A reflected file download (RFD) vulnerability was discovered in Django versions 3.2 before 3.2.15 and 4.0 before 4.0.7, identified as CVE-2022-36359. The vulnerability affects the HTTP FileResponse class when the filename is derived from user-supplied input, potentially allowing attackers to manipulate the Content-Disposition header (Django Security, NVD).

The vulnerability exists in the HTTP FileResponse class of Django where the Content-Disposition header could be manipulated when the filename parameter is derived from user-supplied input. The issue was addressed by implementing proper escaping of the filename parameter to prevent potential RFD attacks (Django Security). The vulnerability has been assigned a CVSS v3.1 base score of 8.8 (High), with the vector string CVSS:3.1/AV:N/AC:L/PR:N/UI:R/S:U/C:H/I:H/A:H (NetApp Advisory).

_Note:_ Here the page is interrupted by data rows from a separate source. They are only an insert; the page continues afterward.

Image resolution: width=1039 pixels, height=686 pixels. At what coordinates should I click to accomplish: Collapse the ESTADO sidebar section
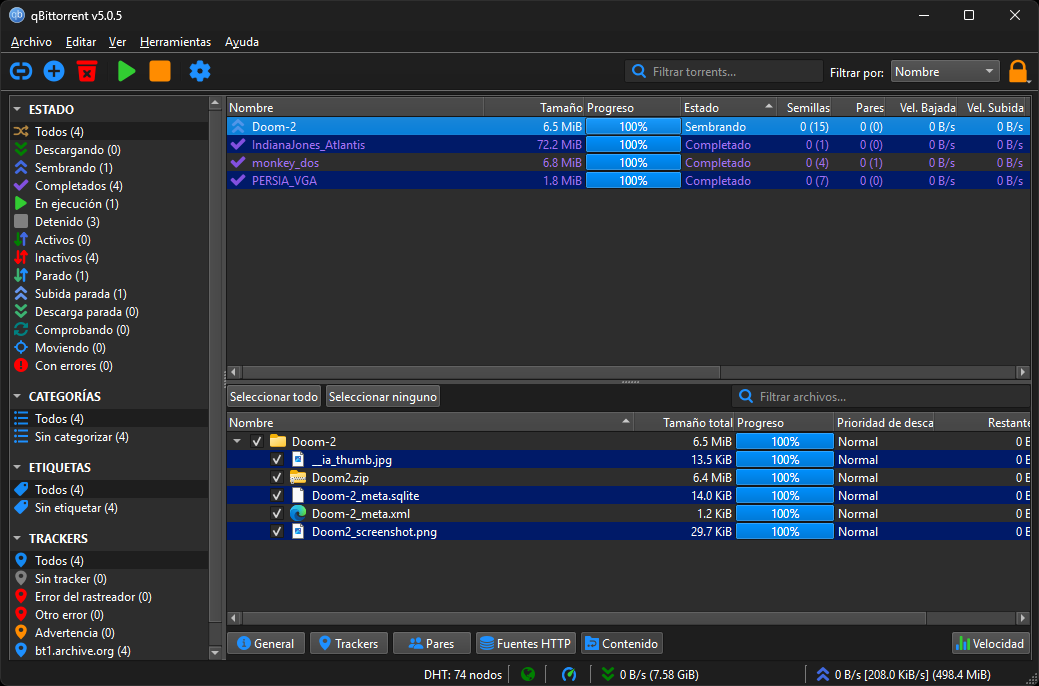(x=17, y=110)
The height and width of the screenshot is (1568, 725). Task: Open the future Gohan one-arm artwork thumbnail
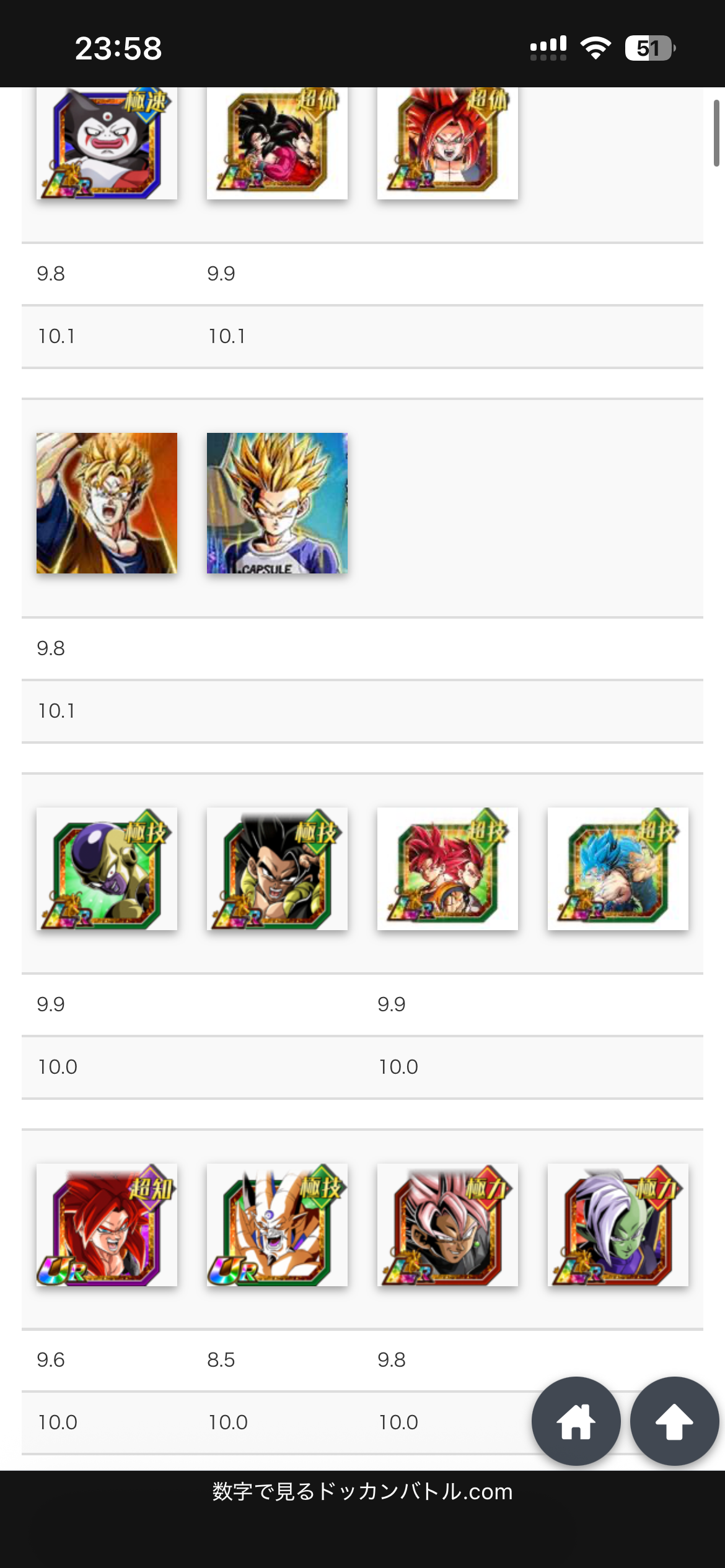click(107, 503)
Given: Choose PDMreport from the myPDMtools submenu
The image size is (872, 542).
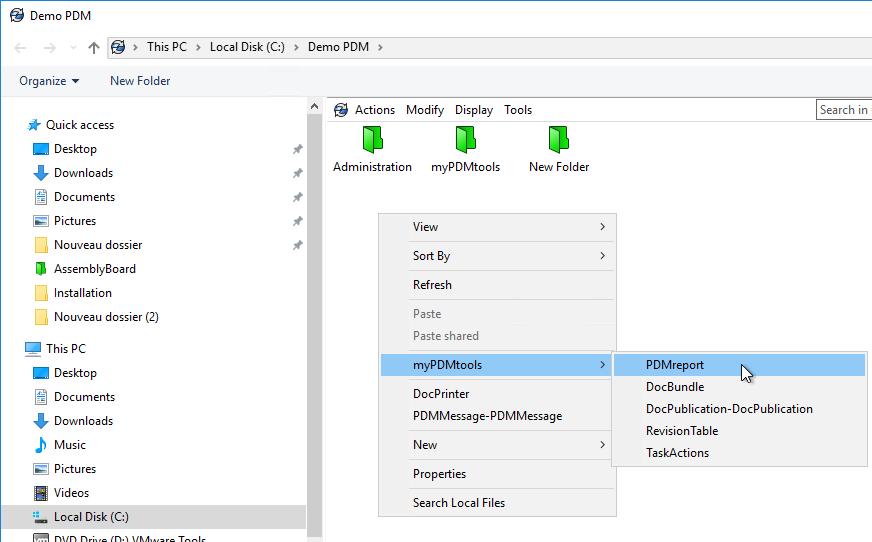Looking at the screenshot, I should tap(675, 365).
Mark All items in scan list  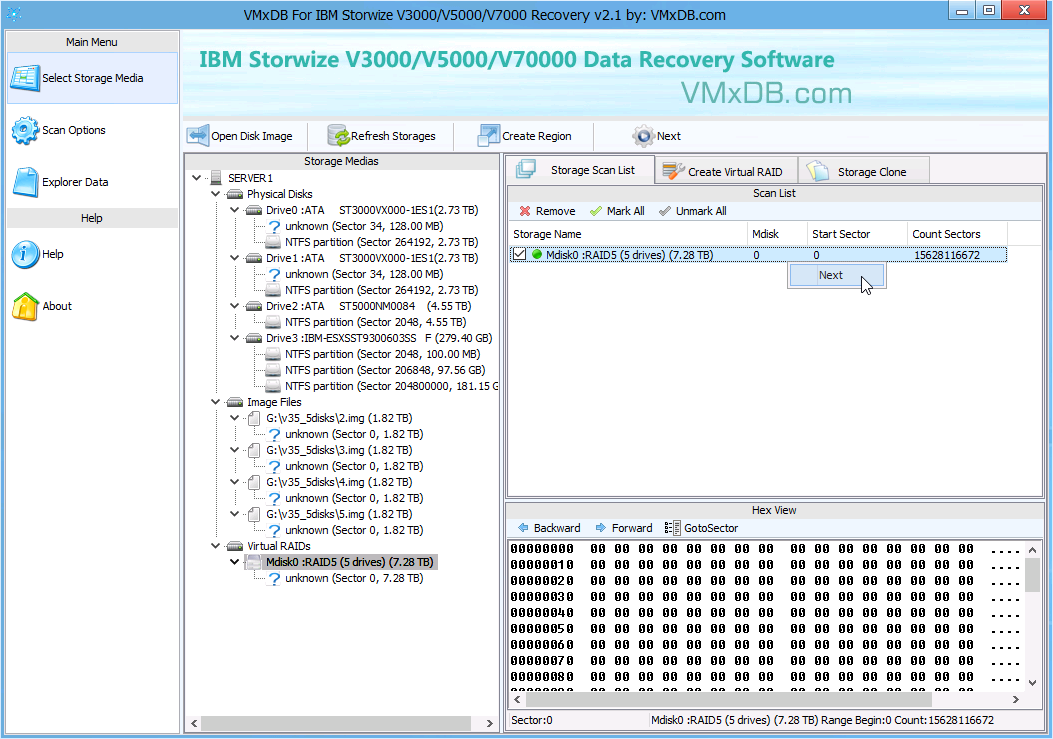point(617,211)
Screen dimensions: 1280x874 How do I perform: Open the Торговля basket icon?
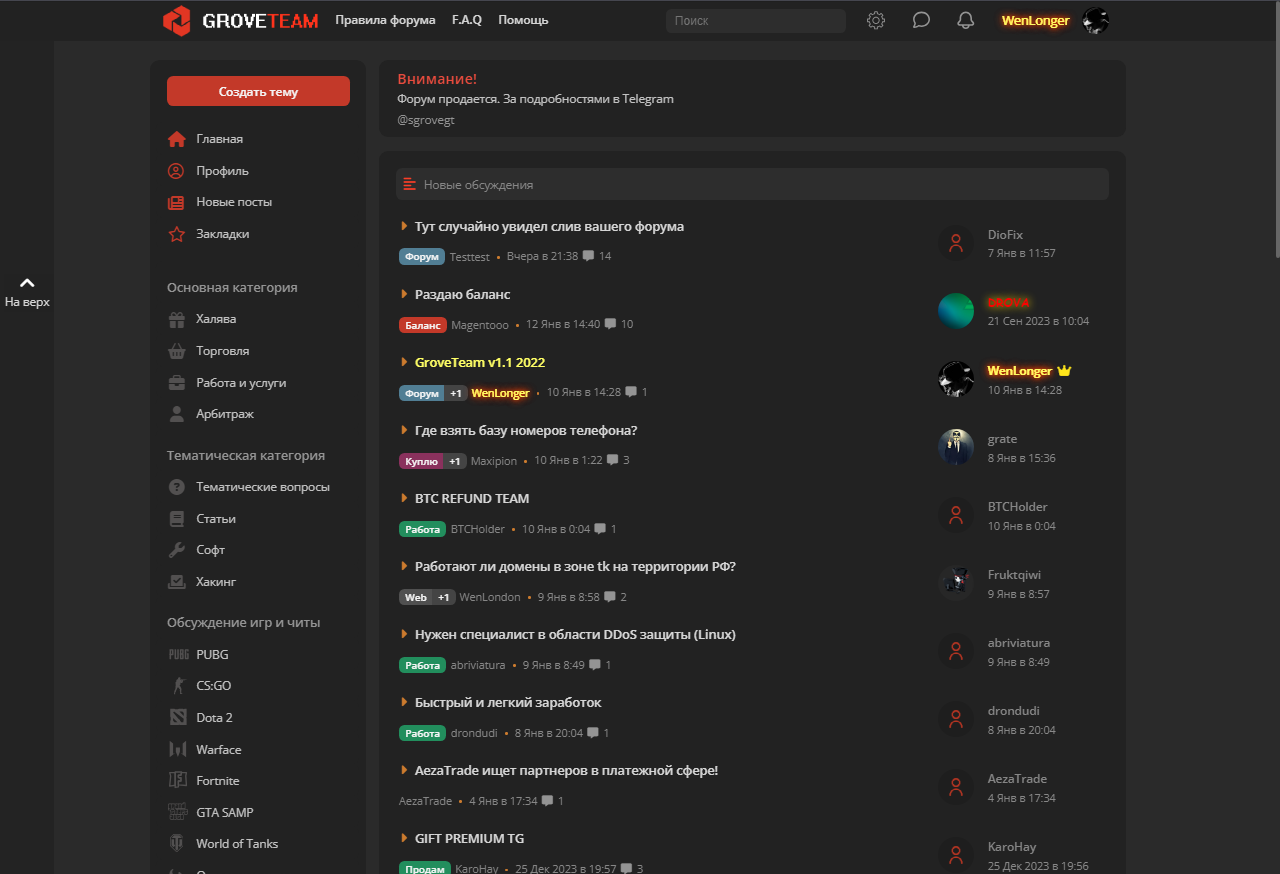click(x=177, y=351)
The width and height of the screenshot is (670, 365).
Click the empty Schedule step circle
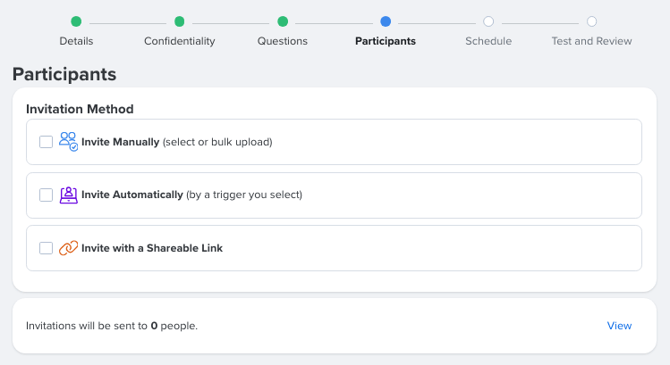click(x=488, y=21)
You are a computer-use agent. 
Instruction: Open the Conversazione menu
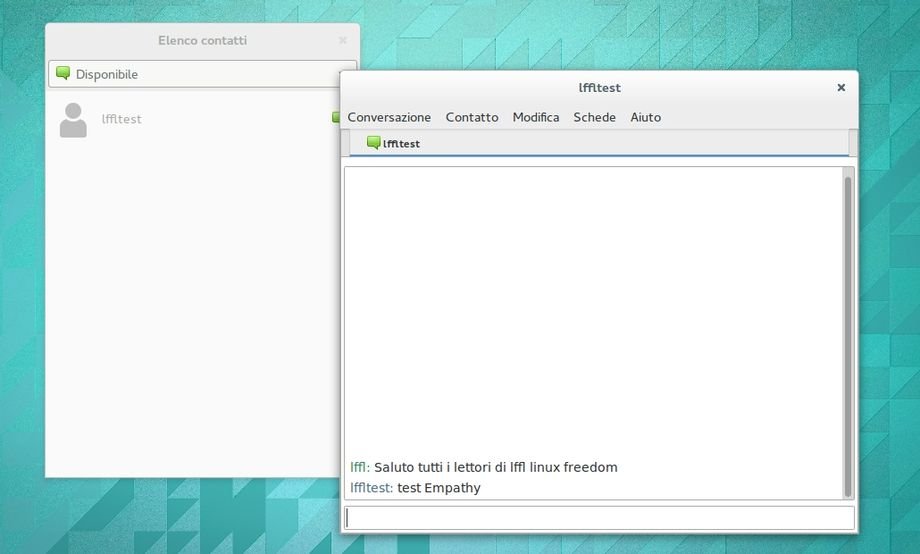pos(389,117)
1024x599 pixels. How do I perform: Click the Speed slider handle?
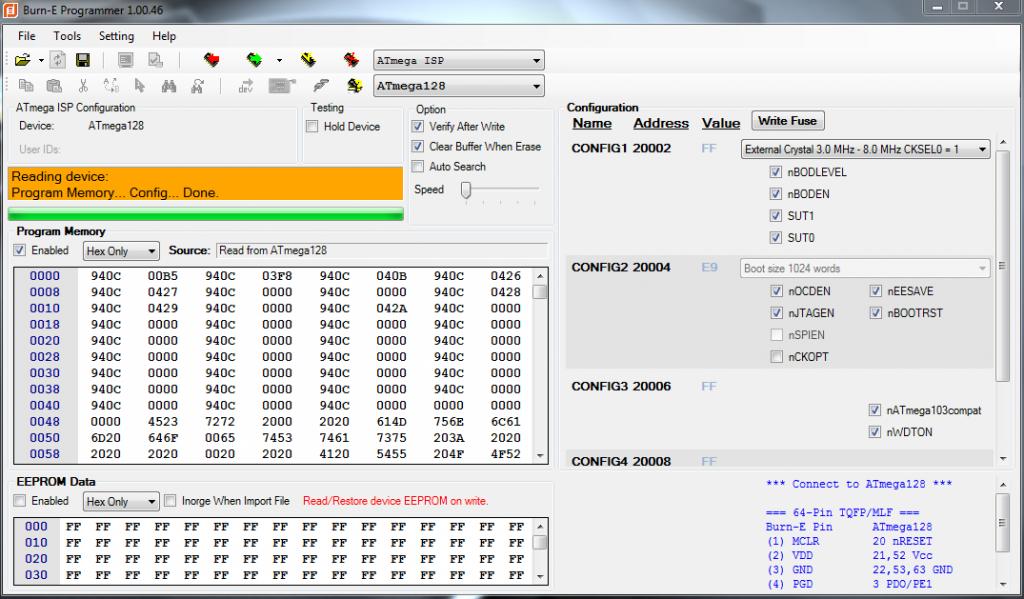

Successful exploitation of this vulnerability could lead to disclosure of sensitive information, addition or modification of data, or Denial of Service (DoS). The issue has been classified as having high severity according to Django's security policy (NetApp Advisory).

The vulnerability has been fixed in Django versions 4.0.7 and 3.2.15. Users are strongly encouraged to upgrade to these patched versions. The fixes include proper escaping of filenames in the FileResponse class. Patches have been applied to Django's main branch and the 4.1, 4.0, and 3.2 release branches (Django Security).

The vulnerability was responsibly disclosed by security researcher Motoyasu Saburi. Various organizations and Linux distributions have issued security advisories and patches in response to this vulnerability, including NetApp, Debian, and Fedora (Debian Security, Fedora Update).